Given text:
****************

There is a reason for the old adage that for evil to prevail, good men only need do nothing.  Similarly, for the scientific domain to become filled with garbage, we only need to ignore the garbage.  We did that, still using it as the only reliable quantitative metric of scientific merit, and now we're knee deep in shit even in Physics.  (I'm using "knee deep" quite carefully, since approximately 25% of peer reviewed articles in Physics are garbage, either incorrect or just bullshit based on unrepeatable and unprovable claims.  In other fields, like in humanist sciences, they're drowning in shit, because there citations form disconnected clusters among groups of authors, and many already object to even trying to apply the scientific method in their own fields.  Decolonisation of science and all that.)

That is why I rail against this.  Dave does it for completely other reasons.  By claiming us "naysayers" and mischaracterising the reasons why I do this, you are only soothing your own personal feelings about this stuff.  If you did not care, you'd just skip this thread.  Because you do care, at least enough to respond, I believe that you are aware of this at the subconscious level, but because your chosen conscious beliefs of what science is today and what gets published are in disagreement, you suffer from cognitive dissonance; and instead of working out why, you attack those who caused the dissonance.
If there was merit in your disagreement, you would have pointed out where the error in my own posts were.  You pointed out none, though.

Because of that, I do ask you that you point out the specific parts in my posts you disagree with.  You see, if you cannot or will not, the most likely reason for that is indeed the cognitive dissonance.  I would also like to ask you too to read the abstracts (behind the links above), compare the linked articles to this article, and review the reasons behind your own opinions (as to why this article should indeed merit being featured in Applied Physics Letters).  To repeat, being published (or even featured) in a respected journal is not irrelevant; it is important, because it really is the only quantitative measure of scientific merit today that those who grant funds for furher research use.  (Although citations and per-author retractions and corrections give a much better overall picture, they do not yield a simple quantitative measure.)

****************

Given records:
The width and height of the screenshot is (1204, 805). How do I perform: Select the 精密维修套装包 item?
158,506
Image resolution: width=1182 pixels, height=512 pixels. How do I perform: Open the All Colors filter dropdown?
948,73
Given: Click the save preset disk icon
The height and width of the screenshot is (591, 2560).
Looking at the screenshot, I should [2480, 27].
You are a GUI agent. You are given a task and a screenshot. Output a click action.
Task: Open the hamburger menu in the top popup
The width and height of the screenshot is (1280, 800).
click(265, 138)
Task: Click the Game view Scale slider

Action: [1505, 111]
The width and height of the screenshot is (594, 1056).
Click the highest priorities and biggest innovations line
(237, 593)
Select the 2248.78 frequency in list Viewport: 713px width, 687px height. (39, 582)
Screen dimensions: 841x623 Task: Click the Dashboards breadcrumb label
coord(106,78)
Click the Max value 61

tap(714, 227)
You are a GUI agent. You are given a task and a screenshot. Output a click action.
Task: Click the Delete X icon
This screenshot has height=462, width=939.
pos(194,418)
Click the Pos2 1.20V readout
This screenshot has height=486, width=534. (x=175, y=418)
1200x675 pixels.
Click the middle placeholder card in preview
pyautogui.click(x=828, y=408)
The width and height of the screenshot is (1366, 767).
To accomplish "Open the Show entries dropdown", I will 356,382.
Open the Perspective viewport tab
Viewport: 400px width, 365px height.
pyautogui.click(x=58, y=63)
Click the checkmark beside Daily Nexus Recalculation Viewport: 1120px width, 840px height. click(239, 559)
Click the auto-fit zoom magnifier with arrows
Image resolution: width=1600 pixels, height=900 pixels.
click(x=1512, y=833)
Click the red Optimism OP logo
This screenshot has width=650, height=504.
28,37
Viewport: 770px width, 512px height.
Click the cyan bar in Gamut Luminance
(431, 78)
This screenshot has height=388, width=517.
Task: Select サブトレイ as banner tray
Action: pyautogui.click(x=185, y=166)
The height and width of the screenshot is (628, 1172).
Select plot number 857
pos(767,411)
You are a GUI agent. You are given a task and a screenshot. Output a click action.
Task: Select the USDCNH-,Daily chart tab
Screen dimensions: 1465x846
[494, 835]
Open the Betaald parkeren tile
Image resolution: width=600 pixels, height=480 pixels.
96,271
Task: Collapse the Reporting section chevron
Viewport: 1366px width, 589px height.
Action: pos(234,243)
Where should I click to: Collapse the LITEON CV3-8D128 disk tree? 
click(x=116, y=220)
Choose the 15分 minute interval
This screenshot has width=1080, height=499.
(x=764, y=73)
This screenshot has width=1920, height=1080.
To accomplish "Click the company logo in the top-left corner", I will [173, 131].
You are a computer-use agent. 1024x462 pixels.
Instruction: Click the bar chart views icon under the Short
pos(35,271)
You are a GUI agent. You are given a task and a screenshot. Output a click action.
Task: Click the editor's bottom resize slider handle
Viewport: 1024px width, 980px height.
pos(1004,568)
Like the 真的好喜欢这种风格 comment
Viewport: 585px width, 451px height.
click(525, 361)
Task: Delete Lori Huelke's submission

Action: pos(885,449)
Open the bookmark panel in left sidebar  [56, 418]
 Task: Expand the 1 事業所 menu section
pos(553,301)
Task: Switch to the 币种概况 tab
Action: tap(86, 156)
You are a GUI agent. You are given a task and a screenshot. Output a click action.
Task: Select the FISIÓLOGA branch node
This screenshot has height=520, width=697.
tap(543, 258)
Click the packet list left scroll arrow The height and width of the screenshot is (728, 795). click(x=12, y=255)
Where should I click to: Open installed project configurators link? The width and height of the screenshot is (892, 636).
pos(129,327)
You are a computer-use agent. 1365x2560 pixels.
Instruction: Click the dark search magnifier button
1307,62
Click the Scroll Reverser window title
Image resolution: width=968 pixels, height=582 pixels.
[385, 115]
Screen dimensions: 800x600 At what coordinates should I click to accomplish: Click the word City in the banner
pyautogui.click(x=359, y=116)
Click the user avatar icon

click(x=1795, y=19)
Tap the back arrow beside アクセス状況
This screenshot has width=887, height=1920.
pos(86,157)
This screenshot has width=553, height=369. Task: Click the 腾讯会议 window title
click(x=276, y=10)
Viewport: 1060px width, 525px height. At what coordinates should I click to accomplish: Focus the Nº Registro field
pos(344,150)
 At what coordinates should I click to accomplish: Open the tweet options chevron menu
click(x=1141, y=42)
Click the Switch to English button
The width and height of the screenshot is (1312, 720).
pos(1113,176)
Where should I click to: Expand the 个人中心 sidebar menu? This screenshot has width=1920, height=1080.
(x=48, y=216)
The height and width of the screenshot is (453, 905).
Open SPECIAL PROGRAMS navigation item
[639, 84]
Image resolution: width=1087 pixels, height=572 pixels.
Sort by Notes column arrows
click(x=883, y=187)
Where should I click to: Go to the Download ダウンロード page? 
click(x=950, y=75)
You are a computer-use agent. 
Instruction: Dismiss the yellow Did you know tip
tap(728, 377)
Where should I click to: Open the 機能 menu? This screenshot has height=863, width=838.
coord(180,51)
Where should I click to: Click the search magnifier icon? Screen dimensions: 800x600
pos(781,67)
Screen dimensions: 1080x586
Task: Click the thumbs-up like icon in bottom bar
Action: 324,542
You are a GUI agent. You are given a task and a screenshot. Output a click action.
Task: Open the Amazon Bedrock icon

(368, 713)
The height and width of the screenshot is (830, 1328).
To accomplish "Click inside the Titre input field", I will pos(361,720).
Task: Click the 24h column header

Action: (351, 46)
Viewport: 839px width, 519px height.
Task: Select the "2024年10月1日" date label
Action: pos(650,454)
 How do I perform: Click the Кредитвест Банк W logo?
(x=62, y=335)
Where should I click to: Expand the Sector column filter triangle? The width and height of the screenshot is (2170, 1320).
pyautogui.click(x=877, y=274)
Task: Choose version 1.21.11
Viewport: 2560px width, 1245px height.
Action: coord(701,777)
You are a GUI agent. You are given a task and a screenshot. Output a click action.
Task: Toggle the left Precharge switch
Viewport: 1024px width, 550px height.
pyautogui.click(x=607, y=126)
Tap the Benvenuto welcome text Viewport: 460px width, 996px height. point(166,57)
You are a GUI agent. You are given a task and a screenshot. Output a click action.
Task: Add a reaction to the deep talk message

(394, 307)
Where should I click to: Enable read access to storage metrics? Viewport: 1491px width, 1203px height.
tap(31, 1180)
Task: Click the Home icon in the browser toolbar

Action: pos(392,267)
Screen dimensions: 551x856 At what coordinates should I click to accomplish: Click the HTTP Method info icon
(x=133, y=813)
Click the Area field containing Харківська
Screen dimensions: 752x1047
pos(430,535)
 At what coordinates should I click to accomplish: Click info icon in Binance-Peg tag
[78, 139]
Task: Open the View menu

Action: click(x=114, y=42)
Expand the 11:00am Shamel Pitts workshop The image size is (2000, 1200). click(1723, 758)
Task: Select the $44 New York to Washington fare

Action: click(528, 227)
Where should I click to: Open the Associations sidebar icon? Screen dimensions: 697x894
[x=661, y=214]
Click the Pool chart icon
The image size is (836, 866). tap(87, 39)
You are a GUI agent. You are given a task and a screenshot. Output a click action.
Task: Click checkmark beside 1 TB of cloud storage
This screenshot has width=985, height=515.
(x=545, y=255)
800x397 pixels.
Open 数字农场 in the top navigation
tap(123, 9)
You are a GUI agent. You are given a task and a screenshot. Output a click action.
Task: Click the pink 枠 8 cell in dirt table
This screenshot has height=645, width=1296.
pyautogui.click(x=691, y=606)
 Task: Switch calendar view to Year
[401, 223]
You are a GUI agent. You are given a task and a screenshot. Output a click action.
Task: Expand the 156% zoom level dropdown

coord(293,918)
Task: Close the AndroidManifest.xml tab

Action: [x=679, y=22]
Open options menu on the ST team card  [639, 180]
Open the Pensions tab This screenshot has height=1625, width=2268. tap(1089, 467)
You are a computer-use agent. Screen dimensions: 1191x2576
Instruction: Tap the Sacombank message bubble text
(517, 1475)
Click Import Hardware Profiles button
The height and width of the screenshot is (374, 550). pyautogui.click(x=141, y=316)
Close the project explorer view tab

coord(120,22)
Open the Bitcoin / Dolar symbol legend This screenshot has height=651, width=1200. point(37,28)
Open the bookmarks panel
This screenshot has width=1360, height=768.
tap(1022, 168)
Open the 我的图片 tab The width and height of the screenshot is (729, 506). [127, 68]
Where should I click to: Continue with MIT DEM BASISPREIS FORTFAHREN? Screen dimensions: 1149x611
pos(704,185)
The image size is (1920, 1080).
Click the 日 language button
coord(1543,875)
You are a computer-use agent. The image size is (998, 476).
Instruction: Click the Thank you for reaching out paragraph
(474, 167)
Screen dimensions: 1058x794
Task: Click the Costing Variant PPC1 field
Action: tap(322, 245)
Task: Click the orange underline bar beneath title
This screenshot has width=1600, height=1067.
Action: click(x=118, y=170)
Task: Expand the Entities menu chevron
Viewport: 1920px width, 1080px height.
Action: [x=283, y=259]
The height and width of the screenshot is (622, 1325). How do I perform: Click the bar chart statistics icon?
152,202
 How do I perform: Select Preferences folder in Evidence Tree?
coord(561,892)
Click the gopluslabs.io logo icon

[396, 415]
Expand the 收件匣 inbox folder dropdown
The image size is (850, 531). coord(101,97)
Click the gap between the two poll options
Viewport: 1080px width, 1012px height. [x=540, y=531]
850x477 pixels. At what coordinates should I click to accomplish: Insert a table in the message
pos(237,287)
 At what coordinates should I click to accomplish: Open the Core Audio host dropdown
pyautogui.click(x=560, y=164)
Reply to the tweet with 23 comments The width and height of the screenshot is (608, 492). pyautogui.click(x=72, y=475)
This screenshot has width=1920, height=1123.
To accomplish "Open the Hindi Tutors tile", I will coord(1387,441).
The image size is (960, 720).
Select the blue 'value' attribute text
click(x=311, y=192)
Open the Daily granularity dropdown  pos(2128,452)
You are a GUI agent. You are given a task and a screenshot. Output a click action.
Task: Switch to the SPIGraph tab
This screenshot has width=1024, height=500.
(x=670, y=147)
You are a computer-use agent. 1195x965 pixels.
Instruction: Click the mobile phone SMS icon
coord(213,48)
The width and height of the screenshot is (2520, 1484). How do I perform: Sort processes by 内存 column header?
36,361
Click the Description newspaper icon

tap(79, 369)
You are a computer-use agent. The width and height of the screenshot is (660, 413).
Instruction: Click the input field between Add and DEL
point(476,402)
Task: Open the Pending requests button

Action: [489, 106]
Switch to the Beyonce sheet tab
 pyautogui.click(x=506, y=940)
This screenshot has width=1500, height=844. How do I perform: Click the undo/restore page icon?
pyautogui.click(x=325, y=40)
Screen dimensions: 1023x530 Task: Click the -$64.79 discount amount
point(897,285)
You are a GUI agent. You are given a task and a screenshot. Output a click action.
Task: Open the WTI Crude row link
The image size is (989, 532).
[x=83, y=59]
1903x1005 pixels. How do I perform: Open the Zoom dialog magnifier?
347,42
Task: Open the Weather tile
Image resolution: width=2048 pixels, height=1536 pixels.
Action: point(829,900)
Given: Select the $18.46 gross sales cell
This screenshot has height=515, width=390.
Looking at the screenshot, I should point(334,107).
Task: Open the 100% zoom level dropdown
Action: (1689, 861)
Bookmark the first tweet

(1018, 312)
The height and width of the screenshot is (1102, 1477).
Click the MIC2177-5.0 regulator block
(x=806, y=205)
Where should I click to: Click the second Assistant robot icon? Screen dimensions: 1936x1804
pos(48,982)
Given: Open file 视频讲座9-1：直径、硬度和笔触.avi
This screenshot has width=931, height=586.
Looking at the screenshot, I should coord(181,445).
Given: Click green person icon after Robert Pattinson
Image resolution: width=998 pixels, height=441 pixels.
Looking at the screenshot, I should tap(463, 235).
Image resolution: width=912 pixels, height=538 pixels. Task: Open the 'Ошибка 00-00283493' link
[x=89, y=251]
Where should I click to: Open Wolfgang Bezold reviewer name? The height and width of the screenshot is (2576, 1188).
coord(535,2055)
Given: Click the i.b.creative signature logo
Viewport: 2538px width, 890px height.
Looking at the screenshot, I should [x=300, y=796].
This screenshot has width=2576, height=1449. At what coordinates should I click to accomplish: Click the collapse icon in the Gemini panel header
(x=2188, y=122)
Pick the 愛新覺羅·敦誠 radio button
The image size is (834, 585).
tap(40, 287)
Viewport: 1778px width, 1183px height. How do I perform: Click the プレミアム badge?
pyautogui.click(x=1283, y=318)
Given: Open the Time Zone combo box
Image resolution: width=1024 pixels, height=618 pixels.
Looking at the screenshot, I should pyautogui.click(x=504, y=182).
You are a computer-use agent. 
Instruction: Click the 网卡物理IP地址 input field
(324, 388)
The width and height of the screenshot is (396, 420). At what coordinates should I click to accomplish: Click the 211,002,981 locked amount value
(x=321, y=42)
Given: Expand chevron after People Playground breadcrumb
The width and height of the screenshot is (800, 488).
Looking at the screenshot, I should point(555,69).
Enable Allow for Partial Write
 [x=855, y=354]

****************

Tasks for this exercise:
• 1. Answer these questions from the passage on scientific publishing:
(a) What share of peer-reviewed Physics articles does the writer say are garbage?
(b) In the humanist sciences, what do citations form, according to the writer?
(c) In which journal is the discussed article featured?
• 2. Write the next part of the passage on scientific publishing, picking up after its last sentence.
The data has no connection to the passage on scientific publishing.

Responses by task:
• 1.
(a) Approximately 25%.
(b) Disconnected clusters among groups of authors.
(c) Applied Physics Letters.

• 2.
If something I've written here offends you, I hope you take the time to actually pinpoint what I wrote that offended you, and let me know.  It wasn't intentional, I assure you: I am against your opinion because I believe they are based on faulty logic or assumptions and lead to less than desirable consequences in the field of science.  I am NOT against you personally.  If I didn't care about what you write here, I'd simply ignore you.

--- End quote ---
I appreciate your thorough analysis and the effort you've put into examining the paper and its references. It's clear that you have some reservations about the scientific merit of the study and its featured status in Applied Physics Letters.
While I respect your viewpoint, it's important to remember that scientific progress relies on critical evaluation and open discussion. Peer review and constructive conversations are key in ensuring the quality and integrity of published research.

EEVblog:

--- Quote from: Jeanne Solis on May 16, 2023, 09:31:49 am ---I appreciate your thorough analysis and the effort you've put into examining the paper and its references. It's clear that you have some reservations about the scientific merit of the study and its featured status in Applied Physics Letters.
While I respect your viewpoint, it's important to remember that scientific progress relies on critical evaluation and open discussion. Peer review and constructive conversations are key in ensuring the quality and integrity of published research.

--- End quote ---

AI. Chat. Bot. Response. Detected.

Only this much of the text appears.